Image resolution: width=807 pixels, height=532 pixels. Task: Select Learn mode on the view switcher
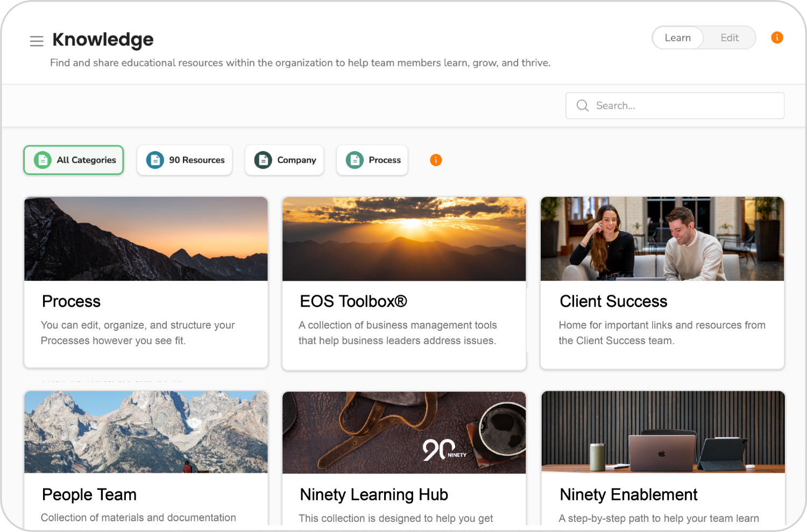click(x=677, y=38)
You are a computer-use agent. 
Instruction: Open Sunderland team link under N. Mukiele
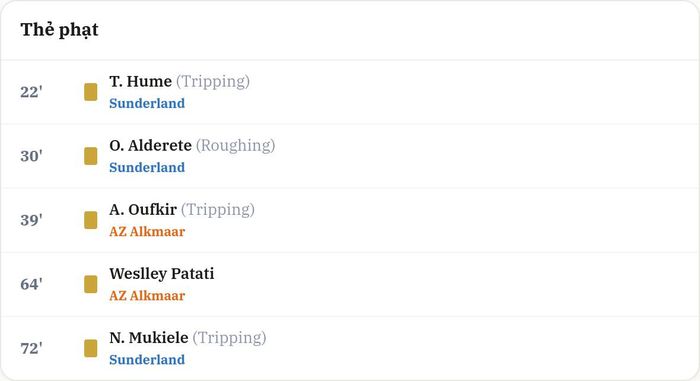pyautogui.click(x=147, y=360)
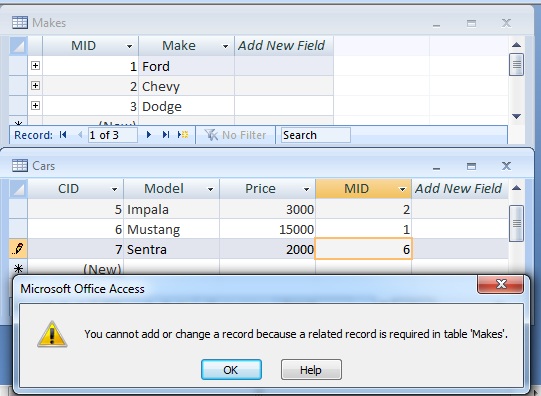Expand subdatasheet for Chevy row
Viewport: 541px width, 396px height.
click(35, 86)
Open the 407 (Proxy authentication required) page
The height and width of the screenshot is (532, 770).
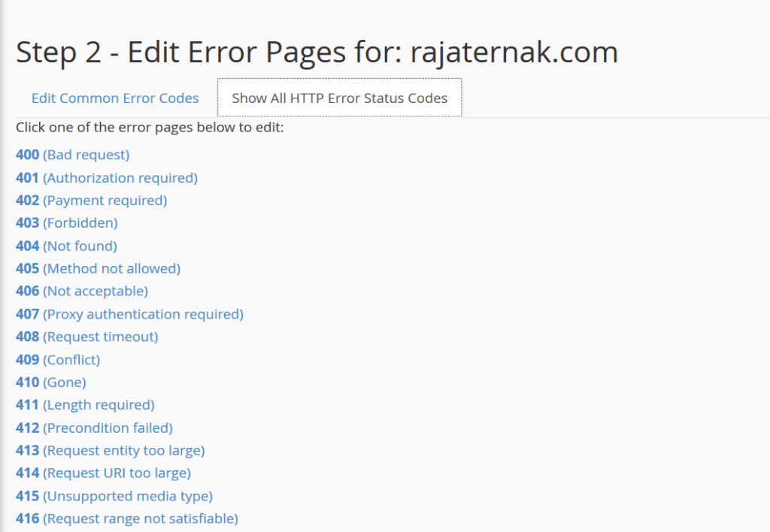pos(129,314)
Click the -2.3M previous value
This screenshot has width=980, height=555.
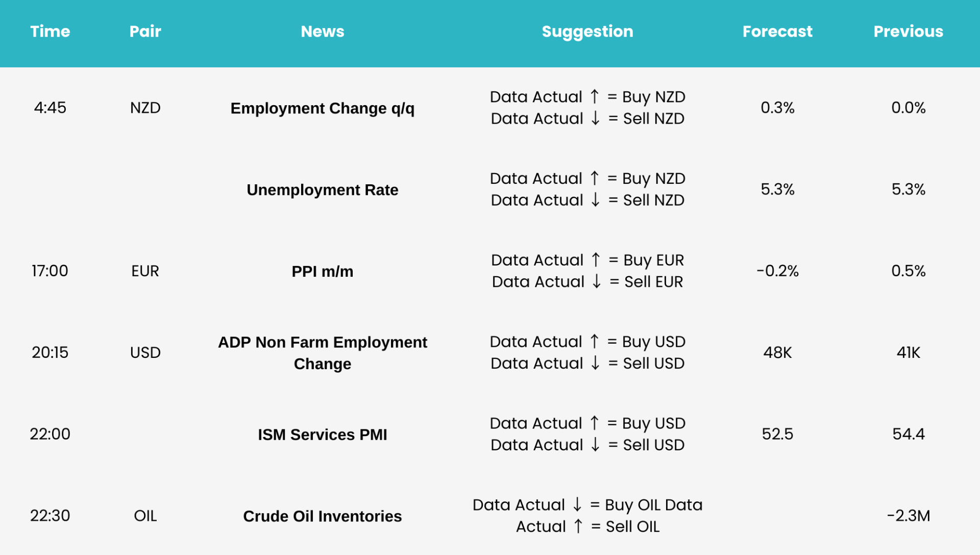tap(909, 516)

══════════

» **YOUR TASK**: Restate the entries above word for word, minus the pictures.

» **TASK RESPONSE**:
Image resolution: width=807 pixels, height=532 pixels. Task: Select Learn mode on the view switcher
click(x=677, y=38)
You are a computer-use agent. 
Instruction: Open Sunderland team link under N. Mukiele
pyautogui.click(x=147, y=360)
Expand subdatasheet for Chevy row
Viewport: 541px width, 396px height.
click(35, 86)
Open the 407 (Proxy authentication required) page
The height and width of the screenshot is (532, 770).
pos(129,314)
Click the -2.3M previous value
This screenshot has width=980, height=555.
tap(909, 516)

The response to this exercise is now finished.